- **ASSIGNMENT**
Search the data below for the string "computer". Extract every line that contains it.

Pixel coordinate grounding data
* * * *
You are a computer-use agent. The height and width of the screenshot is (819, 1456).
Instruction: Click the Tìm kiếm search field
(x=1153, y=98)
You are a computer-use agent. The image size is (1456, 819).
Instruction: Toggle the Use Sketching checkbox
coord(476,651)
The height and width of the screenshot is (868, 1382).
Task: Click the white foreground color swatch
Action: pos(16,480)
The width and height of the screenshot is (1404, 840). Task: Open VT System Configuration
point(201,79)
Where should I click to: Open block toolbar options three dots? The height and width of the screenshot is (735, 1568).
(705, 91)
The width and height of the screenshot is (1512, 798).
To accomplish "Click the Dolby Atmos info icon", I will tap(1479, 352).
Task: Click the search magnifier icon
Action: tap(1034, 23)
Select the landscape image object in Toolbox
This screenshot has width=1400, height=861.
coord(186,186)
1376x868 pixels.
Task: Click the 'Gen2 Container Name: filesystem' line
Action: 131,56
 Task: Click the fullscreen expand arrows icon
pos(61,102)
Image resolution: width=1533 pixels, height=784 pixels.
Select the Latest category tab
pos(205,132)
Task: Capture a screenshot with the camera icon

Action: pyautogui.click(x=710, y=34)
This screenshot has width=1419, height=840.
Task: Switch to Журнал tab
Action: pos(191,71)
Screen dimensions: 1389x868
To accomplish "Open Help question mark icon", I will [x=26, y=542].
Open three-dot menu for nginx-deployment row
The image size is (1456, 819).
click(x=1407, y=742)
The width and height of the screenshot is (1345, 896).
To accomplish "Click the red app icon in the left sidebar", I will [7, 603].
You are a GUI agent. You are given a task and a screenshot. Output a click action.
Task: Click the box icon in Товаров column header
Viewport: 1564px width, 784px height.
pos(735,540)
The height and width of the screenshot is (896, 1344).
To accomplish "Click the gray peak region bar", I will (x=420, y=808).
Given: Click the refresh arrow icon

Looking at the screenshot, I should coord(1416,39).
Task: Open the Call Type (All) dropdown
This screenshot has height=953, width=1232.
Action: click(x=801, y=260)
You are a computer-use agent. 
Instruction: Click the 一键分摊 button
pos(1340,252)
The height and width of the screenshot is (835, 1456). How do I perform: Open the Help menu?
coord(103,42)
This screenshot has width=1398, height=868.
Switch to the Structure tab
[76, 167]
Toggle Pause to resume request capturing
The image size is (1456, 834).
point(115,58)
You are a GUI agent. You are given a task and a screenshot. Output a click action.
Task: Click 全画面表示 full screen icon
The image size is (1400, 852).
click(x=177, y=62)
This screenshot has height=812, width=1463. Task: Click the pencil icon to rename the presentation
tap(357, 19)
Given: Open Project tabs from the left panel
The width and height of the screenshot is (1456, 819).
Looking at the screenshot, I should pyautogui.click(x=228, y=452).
* * * *
- **RESPONSE TO THIS TASK**
You are a computer-use agent. The height and width of the screenshot is (819, 1456).
You are a computer-use agent. The image size is (1456, 819).
You are a computer-use agent. 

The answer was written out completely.